By John Liu |
2008-6-7 |
NEWSPAPER EDITION
SONY Corp and Sharp Corp said sales in the Chinese mainland may slow after the country's devastating 8.0-magnitude Sichuan earthquake sent the nation into mourning, discouraging purchases.
Sony's camera sales are running 20 percent below estimates and it has scaled back projections for Bravia TVs, Haruyasu Nagata, the Tokyo-based company's president for the Chinese mainland region, said three weeks after the earthquake that killed more than 69,000 people.
"This kind of mixed feeling is creating difficulties for us to do business in June and July," Nagata said in an interview in Shanghai with Bloomberg News.
China declared three days of national mourning in the wake of the earthquake in Sichuan Province.
"Chinese people are going through a soul-searching period after the earthquake and that may have a cooling effect," said Andy Xie, founder of Rosetta Stone Advisors in Shanghai and formerly Morgan Stanley's chief Asia economist in Hong Kong.

_ _ _ _ _

- _Problem set_
• 1. According to the article on Sony and Sharp sales after the Sichuan earthquake, how far below estimates are Sony's camera sales running?
• 2. Pick up the article on Sony and Sharp sales after the Sichuan earthquake and keep writing from its last sentence onward.

- _Dataset excerpt_
_ _ _ _ _

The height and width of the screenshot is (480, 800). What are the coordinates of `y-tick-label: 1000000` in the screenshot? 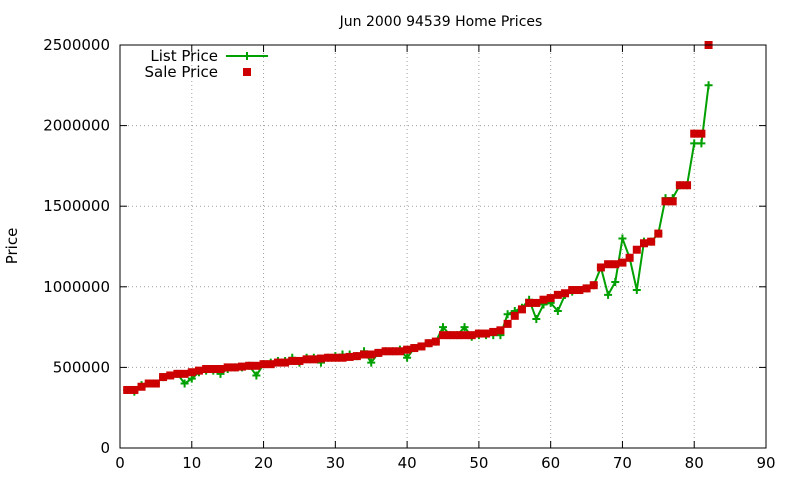 It's located at (76, 287).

_ _ _ _ _

- _Per-task answers_
• 1. 20 percent below estimates.

• 2.
Osaka-based Sharp Corp, Japan's biggest maker of liquid crystal displays, also said it expects sales to be affected. "The entire nation is now in a mourning mood," said Miyuki Nakayama, a Tokyo-based spokeswoman.
China's electronics sales may have fallen 10 percent in May from April because of the quake's impact on consumer spending, said Kevin Wang, a Shanghai-based analyst at researcher iSuppli Corp.
Retail sales in the world's fastest-growing major economy probably slowed last month after surging the most since 1999 in April, based on economists' estimates compiled by Bloomberg News.
Sony, which forecasts China to overtake Japan as its second-biggest electronics market this fiscal year, is delaying promotional offers for LCD TVs as charities across China raise money for earthquake survivors and reconstruction, Nagata said. He declined to comment on how long the quake may affect consumer spending.
Best Buy Co, the biggest United States electronics chain, postponed plans to bring Japanese all-girl band Morning Musume to China for a concert to June, said Phil Zhang, a Shanghai-based spokesman for the retailer.
"We had to consider the emotional mood of the public," Zhang said.
Still, Sony expects to sustain the more than 30 percent growth in overall China sales it had in the last fiscal year.
Digital-camera sales in China rose 30 percent last year to 8.37 million units, while LCD TV sales rose 83 percent to 8.8 million sets.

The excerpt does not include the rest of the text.